JAKARTA, Halaman – Ketua Komisi Pemberantasan Korupsi (KPK) Firli Bahuri resmi ditetapkan sebagai tersangka kasus dugaan pemerasan terhadap mantan Menteri Pertanian Syahrul Yasin Limpo. Penetapan ini dinilai sebagai harapan cerah bagi upaya pemberantasan korupsi ke depan.

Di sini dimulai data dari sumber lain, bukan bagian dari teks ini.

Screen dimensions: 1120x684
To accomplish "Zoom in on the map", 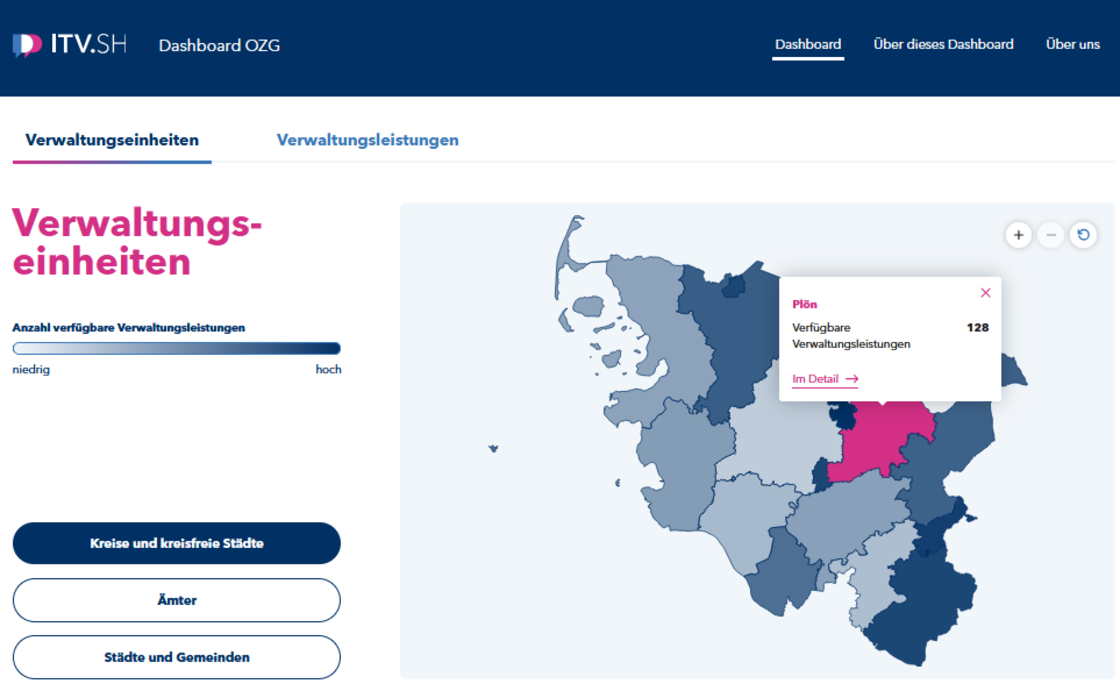I will (1018, 235).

Firli dijerat Pasal 12B ayat 1 Undang-Undang Nomor 31 Tahun 1999 tentang Pemberantasan Tindak Pidana Korupsi (UU Tipikor). Pasal ini mengatur tentang ancaman hukuman penjara seumur hidup atau pidana penjara paling singkat empat tahun dan paling lama 20 tahun bagi penyelenggara negara yang menerima hadiah atau janji untuk menggerakkan orang lain agar melakukan atau tidak melakukan sesuatu dalam jabatannya.
Selain itu, Firli juga dijerat Pasal 11 UU Tipikor, yang mengatur tentang ancaman hukuman penjara satu hingga lima tahun dan denda antara Rp 50 juta hingga Rp 250 juta.

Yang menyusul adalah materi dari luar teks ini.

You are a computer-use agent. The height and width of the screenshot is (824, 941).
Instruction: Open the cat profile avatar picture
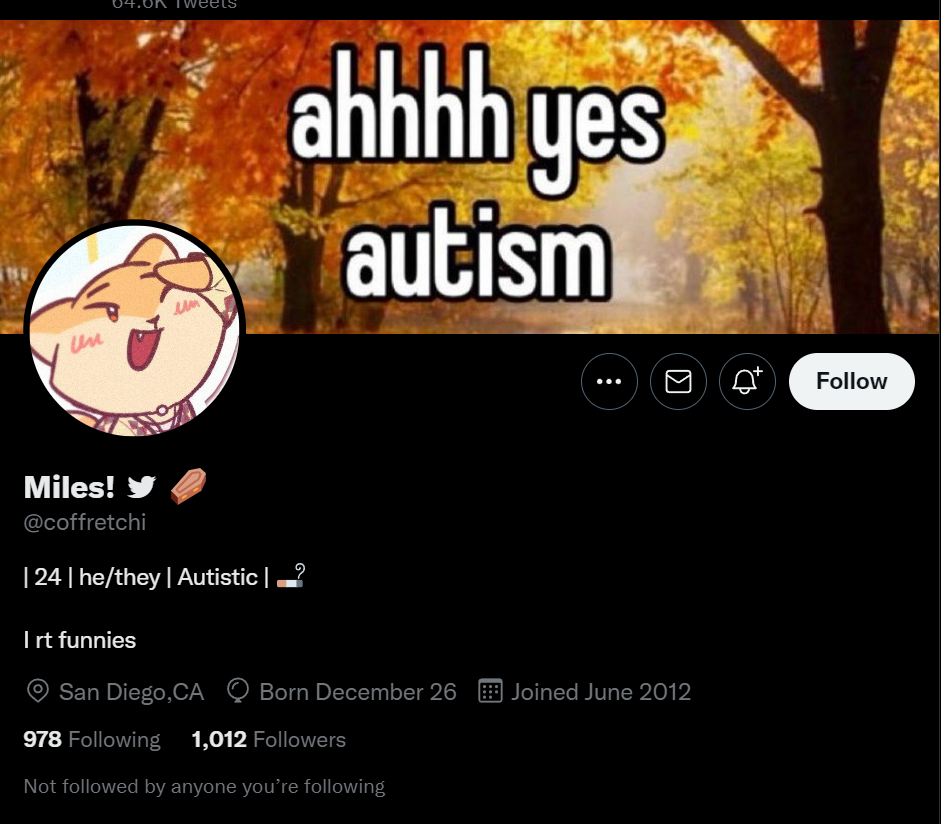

Polda Metro Jaya telah menyelesaikan gelar perkara, menetapkan Firli sebagai tersangka berdasarkan bukti yang cukup, termasuk keterangan saksi dan bukti elektronik. Rangkaian kasus ini dimulai dari aduan masyarakat pada 12 Agustus 2023, yang kemudian mengalami serangkaian tahap penyelidikan hingga penetapan status menjadi penyidikan pada 6 Oktober 2023.
Eks penyidik KPK, Yudi Purnomo, menilai sebaiknya Firli segera mundur sebagai Ketua KPK setelah ditetapkan sebagai tersangka. Menurutnya, langkah ini lebih baik untuk kebaikan KPK agar tidak terbebani masalah hukum.
“Firli akan nonaktif dari posisinya (setelah jadi tersangka, red). Oleh karena itu sebaiknya Firli mundur daripada jadi beban KPK,” kata Yudi kepada wartawan, Kamis, 23 November dini hari.
Yudi menilai, penetapan Firli sebagai tersangka merupakan langkah positif yang menunjukkan komitmen pemerintah untuk memberantas korupsi. Ia berharap, langkah ini dapat memberikan efek jera bagi pelaku korupsi dan menjadi peringatan bagi penyelenggara negara lainnya.